Adobe blames Flash's popularity for hacker interest, attacks

Hackers are aggressively exploiting a just-patched Flash vulnerability, serving attack code "on a fairly large scale" from compromised sites as well as from their own malicious domains, a security researcher said Friday.

The attacks exploit the critical Flash Player bug that Adobe patched June 14 with its second "out-of-band," or emergency update, in nine days.

"CVE-2011-2110 is being exploited in the wild on a fairly large scale," said Steven Adair, a researcher with the Shadowserver Foundation, a volunteer-run group that tracks vulnerabilities and botnets. "In particular this exploit is showing up as a drive-by in several legitimate websites, including those belonging to various NGOs [non-government organizations], aerospace companies, a Korean news site, an Indian government Web site, and a Taiwanese university."

CVE-2011-2110 is the identifier for the Flash vulnerability assigned by the Common Vulnerabilities and Exposures database.
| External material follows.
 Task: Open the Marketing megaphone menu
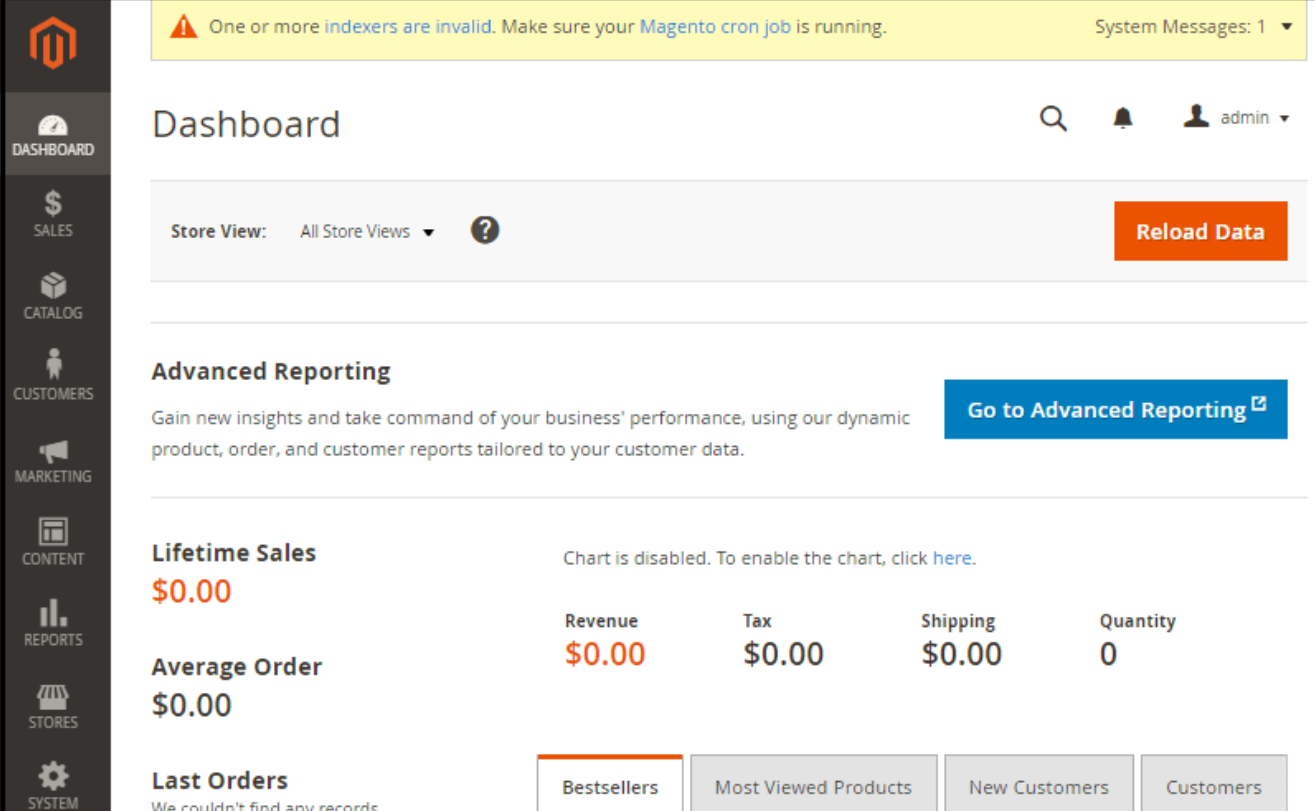tap(53, 460)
Attackers are also using the exploit in "spear phishing" attacks aimed at specific individuals, said Adair on the Shadowserver site.

Adair called the attacks "nasty" because the exploit "happens seamlessly in the background," giving victims no clue that their systems have been compromised.

When Adobe patched the vulnerability last week, it conceded that exploits were already in use.

Adair also said there's been an increase in Flash-based attacks. "There has been an ongoing assault against Flash Player for several years now, but especially so in the last three months," Adair said.

Adobe has patched Flash Player four times in the last two months, and six times so far this year. Of the six updates, five addressed "zero-day" bugs that attackers were already exploiting at the time the patches were issued.

Brad Arkin, Adobe's director of product security and privacy, acknowledged the problems in keeping ahead of attackers, but blamed the popularity of Flash Player for the attention.

"The installed base [of Flash Player] is a real big part of it," said Arkin. "It's such a widely distributed technology that attackers find it worthwhile to invest the time to carry out some kind of malicious activity. They're making an investment for the biggest return possible."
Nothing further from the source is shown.